> _Exercise brief_
Return, from the listing that follows, each line containing the word "chevron".

> _The data_

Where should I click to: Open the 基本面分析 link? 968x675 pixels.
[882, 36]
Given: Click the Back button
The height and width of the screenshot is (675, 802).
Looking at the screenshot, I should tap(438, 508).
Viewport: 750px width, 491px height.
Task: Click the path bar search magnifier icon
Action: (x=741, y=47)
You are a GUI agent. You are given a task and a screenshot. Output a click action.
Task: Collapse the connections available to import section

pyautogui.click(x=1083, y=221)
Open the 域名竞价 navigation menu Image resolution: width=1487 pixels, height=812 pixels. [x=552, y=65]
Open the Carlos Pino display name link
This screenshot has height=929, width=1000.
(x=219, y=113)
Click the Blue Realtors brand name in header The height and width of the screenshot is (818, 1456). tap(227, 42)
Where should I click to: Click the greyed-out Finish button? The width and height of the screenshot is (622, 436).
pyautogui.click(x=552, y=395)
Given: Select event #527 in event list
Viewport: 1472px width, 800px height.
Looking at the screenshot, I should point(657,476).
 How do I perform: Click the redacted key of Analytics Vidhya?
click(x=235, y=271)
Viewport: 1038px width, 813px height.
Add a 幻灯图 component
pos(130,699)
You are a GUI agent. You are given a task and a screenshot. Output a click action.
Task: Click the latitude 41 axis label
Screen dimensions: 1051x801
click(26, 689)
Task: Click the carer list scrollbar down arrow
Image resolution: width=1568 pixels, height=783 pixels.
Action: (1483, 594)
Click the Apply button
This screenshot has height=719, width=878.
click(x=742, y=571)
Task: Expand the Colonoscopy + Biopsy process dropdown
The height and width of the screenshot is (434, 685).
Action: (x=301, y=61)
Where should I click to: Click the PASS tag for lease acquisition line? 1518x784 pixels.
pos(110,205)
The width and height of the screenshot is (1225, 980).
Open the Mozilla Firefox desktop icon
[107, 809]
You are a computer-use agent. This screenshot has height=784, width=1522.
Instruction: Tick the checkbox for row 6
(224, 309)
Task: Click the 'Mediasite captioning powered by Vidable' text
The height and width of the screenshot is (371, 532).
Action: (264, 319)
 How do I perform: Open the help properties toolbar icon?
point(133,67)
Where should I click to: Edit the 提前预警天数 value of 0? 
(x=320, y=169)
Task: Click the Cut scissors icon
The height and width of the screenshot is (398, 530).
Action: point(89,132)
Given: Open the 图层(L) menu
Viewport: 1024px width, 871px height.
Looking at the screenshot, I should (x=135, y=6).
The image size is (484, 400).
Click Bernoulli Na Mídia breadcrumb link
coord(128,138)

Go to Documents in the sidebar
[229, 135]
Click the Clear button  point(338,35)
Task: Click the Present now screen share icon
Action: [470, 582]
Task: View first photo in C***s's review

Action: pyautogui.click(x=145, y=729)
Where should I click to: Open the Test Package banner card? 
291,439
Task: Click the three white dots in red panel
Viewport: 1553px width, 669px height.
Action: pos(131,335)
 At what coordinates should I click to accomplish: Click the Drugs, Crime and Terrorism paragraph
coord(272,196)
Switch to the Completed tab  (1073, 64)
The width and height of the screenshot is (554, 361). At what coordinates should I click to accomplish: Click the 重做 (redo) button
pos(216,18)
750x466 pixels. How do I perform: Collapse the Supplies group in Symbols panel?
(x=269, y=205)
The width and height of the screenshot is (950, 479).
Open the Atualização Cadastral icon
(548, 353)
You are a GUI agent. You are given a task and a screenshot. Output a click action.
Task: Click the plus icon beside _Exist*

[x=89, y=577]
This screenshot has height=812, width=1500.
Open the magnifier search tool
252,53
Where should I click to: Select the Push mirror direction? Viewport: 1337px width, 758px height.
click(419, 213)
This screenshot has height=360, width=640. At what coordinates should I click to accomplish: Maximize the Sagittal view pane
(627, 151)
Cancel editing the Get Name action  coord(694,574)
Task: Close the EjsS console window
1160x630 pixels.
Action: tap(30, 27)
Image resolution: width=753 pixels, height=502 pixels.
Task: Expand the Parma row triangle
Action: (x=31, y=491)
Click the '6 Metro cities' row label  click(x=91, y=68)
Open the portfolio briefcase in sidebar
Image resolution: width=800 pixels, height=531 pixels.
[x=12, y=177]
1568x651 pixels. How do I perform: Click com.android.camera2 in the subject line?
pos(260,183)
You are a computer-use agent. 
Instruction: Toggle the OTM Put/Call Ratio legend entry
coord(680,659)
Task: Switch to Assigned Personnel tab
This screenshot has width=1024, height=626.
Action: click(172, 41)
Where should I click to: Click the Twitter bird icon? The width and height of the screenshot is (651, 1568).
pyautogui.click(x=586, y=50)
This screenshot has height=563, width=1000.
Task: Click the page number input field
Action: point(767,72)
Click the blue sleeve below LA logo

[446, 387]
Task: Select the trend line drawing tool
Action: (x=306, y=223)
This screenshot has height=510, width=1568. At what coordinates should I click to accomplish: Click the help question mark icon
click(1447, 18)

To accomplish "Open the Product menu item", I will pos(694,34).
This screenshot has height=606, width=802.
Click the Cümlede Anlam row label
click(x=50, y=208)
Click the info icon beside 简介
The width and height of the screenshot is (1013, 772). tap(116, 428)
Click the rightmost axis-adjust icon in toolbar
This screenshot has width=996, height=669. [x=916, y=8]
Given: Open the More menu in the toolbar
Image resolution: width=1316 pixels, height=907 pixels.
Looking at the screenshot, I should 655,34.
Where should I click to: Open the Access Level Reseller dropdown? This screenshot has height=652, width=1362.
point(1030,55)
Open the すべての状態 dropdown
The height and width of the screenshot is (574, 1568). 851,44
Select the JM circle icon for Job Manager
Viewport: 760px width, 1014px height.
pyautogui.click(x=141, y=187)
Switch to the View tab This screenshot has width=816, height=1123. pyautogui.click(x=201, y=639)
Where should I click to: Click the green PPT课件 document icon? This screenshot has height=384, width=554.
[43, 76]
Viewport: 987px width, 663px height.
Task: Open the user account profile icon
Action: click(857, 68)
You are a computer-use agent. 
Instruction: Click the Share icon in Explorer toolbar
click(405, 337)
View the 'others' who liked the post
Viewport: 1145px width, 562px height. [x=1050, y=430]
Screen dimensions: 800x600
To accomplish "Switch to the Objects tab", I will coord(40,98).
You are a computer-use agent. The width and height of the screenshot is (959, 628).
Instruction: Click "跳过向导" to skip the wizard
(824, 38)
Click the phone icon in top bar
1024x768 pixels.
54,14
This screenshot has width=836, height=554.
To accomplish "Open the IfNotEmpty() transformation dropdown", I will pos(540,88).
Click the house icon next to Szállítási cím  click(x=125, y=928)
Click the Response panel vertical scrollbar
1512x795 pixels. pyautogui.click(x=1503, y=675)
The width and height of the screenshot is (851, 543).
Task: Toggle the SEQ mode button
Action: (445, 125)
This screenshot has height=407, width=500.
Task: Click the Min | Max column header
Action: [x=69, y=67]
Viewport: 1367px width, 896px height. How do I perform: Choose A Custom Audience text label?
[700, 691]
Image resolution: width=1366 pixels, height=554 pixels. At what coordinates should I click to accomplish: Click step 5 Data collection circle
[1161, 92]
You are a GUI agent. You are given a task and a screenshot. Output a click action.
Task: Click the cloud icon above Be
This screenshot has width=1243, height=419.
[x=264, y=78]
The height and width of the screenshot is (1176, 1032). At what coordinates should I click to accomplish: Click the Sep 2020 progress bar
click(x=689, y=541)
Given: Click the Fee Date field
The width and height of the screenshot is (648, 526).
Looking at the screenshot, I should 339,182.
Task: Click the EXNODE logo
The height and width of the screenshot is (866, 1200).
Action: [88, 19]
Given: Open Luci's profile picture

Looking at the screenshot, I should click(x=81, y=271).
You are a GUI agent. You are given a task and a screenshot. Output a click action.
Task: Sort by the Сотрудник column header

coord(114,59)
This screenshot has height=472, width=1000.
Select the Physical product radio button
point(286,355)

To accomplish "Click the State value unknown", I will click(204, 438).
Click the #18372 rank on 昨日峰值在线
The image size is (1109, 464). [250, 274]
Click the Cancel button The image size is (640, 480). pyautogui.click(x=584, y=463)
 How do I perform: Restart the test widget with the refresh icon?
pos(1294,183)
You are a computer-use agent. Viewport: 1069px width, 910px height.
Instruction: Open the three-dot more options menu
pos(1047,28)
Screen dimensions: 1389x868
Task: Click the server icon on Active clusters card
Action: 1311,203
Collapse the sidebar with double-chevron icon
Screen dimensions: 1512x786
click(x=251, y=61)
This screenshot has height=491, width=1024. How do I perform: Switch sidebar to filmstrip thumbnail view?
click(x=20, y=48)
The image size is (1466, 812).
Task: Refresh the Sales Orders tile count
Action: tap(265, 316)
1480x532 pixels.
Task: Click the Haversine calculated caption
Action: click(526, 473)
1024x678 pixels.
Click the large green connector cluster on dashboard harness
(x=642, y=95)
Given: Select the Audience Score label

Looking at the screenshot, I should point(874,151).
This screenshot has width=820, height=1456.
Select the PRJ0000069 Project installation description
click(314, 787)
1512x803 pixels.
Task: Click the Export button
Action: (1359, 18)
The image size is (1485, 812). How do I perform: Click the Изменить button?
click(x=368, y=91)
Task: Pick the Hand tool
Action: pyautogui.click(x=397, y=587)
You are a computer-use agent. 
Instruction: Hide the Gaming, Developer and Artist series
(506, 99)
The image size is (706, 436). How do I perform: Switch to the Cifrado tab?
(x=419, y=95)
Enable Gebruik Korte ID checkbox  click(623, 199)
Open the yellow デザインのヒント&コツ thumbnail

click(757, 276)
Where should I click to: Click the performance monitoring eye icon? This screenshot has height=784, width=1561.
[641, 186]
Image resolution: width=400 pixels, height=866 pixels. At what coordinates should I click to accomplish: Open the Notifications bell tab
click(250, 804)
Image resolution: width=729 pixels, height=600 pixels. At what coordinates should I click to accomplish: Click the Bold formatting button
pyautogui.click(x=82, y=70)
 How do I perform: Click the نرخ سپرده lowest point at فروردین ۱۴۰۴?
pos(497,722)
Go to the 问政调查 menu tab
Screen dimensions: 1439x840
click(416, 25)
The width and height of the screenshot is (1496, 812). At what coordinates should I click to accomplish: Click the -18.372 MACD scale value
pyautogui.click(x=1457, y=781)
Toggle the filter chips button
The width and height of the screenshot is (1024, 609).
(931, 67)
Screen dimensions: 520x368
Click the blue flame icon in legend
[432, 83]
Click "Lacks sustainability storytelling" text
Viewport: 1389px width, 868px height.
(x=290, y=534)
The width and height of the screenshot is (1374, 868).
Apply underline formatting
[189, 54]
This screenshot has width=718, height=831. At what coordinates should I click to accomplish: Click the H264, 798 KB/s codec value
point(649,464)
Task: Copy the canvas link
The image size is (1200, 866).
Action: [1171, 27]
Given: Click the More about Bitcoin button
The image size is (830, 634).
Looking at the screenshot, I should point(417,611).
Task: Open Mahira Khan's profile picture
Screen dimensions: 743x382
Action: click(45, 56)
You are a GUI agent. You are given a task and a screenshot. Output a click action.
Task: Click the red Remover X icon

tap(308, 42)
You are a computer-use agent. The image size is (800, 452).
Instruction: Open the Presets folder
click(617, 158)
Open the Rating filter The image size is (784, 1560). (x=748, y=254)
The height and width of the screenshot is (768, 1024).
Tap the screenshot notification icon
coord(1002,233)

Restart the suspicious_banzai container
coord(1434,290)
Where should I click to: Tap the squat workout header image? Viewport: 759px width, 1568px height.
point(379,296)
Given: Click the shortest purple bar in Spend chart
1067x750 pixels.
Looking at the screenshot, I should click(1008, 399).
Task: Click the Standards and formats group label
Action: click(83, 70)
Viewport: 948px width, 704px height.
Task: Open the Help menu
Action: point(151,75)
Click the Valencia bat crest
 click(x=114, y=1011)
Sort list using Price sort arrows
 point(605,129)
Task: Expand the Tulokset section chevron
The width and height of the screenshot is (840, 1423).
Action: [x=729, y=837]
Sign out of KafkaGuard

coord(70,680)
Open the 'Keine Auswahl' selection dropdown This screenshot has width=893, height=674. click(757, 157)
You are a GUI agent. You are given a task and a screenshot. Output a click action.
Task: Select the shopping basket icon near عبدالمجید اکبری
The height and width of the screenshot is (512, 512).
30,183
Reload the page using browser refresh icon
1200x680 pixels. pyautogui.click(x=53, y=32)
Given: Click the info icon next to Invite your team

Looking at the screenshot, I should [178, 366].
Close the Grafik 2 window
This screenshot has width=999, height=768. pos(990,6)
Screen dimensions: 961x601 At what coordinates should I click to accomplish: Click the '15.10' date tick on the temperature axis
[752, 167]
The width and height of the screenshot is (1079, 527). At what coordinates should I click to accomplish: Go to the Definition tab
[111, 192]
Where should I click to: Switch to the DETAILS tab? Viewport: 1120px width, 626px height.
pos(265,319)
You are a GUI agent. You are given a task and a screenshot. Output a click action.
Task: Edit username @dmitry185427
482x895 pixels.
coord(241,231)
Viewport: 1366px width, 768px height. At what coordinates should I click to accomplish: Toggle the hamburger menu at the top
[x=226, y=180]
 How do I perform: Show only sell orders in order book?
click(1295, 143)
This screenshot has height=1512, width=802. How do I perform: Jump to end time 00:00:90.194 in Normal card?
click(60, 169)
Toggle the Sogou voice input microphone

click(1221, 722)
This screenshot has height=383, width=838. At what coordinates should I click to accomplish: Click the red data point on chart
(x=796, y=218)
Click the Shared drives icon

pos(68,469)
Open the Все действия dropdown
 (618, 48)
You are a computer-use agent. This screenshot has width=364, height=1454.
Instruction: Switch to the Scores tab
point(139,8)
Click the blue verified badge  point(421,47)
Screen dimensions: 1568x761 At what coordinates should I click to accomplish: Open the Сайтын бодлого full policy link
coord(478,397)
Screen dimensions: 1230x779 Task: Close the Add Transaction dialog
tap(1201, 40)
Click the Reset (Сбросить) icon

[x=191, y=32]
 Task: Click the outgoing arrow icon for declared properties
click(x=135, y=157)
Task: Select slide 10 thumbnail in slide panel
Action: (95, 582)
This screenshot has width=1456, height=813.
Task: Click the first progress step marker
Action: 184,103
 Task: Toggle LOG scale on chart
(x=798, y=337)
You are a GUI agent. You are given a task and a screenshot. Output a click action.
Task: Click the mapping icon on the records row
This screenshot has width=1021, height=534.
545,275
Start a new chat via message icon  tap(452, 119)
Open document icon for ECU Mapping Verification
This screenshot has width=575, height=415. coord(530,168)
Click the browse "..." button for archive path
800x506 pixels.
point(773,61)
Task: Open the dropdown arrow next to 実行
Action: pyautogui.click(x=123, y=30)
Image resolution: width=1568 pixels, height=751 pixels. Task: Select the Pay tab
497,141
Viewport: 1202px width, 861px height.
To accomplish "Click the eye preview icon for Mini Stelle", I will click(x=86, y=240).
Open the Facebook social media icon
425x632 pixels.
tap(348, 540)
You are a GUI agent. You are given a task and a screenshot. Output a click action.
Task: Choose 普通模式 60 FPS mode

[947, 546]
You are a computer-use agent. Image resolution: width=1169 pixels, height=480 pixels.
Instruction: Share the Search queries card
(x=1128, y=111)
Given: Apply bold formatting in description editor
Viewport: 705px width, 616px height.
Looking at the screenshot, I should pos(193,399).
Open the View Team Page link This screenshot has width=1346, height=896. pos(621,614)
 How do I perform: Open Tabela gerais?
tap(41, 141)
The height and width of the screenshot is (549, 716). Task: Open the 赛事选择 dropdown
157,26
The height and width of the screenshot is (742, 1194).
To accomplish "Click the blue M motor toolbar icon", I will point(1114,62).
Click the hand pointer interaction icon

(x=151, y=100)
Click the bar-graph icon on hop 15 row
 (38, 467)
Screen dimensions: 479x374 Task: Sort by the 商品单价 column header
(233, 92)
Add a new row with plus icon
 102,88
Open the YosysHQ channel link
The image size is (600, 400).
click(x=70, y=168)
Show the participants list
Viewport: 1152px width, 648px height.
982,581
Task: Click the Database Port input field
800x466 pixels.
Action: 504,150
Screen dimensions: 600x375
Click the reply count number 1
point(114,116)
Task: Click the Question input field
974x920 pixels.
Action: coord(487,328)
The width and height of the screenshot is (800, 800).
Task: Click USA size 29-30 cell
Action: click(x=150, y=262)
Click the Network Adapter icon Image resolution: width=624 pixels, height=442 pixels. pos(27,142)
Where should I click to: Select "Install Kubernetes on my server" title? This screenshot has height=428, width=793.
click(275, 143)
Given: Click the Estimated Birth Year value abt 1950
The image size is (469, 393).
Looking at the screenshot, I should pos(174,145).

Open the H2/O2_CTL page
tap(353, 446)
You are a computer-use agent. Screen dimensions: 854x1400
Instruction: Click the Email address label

> _Solved exercise_
Collapse the sidebar with double-chevron icon
Task: Expand the Tulokset section chevron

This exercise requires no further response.